Collections - Python SDK Documentation

Overview

Collections model every table in BosBase. Behind the scenes they are ordinary SQLite tables generated from the collection metadata (name, type, fields, indexes, rules, etc.).

Each row in a collection is a record. Records are exposed through the Records API and automatically inherit the access rules defined on the collection.

All examples use synchronous code because the Python SDK is backed by the requests library.

from bosbase import BosBase

pb = BosBase("http://127.0.0.1:8090")
pb.collection("_superusers").auth_with_password("admin@example.com", "password")

Collection Types

Base Collections

Use base collections for custom business data.

article_collection = pb.collections.create_base(
    "articles",
    overrides={
        "fields": [
            {"name": "title", "type": "text", "required": True},
            {"name": "status", "type": "select", "values": ["draft", "ready"]},
        ]
    },
)

Auth Collections

Auth collections extend base collections with built‑in account management features (email, password, verification, MFA, OAuth2).

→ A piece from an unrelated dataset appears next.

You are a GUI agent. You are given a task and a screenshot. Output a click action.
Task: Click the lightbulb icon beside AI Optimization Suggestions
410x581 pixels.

users = pb.collections.create_auth(
    "users",
    overrides={
        "fields": [
            {"name": "name", "type": "text", "required": True},
            {"name": "role", "type": "select", "values": ["author", "editor"]},
        ]
    },
)

View Collections

View collections are read-only projections defined by SQL.

stats = pb.collections.create_view(
    "post_stats",
    view_query="""
        SELECT posts.id,
               posts.title,
               COUNT(comments.id) AS totalComments
        FROM posts
        LEFT JOIN comments ON comments.post = posts.id
        GROUP BY posts.id
    """,
)

Managing Collections

List Collections

page = pb.collections.get_list(page=1, per_page=30)
all_collections = pb.collections.get_full_list()

Retrieve a Collection

articles = pb.collections.get_one("articles")

Update or Delete

pb.collections.update(
    "articles",
    body={"viewRule": 'status = "published"'},
)

pb.collections.delete_collection("legacy")

Truncate Records

Delete all records without dropping the schema.

pb.collections.truncate("logs")

Scaffolds and Import/Export

  • get_scaffolds() returns prebuilt collection templates.
  • create_from_scaffold(type, name, overrides=…) lets you bootstrap with defaults.
  • import_collections() loads collections from JSON and optionally deletes missing ones.
scaffolds = pb.collections.get_scaffolds()
pb.collections.import_collections(
    collections=[scaffolds["base"]],
    delete_missing=False,
)

Schema Queries

Use lightweight schema endpoints for AI, tooling, or documentation.

schema = pb.collections.get_schema("articles")
all_schemas = pb.collections.get_all_schemas()

The response contains name, type, and field metadata (name, type, required, system, hidden).

Best Practices

  1. Keep business logic in access rules whenever possible.
  2. Use scaffolds for predictable system fields.
  3. Name relations clearly (post, post_comments) to simplify expand usage.
  4. Store schema snapshots (pb.collections.get_full_list()) in version control for auditing.
  5. Use truncate() instead of dropping collections when re-seeding dev data.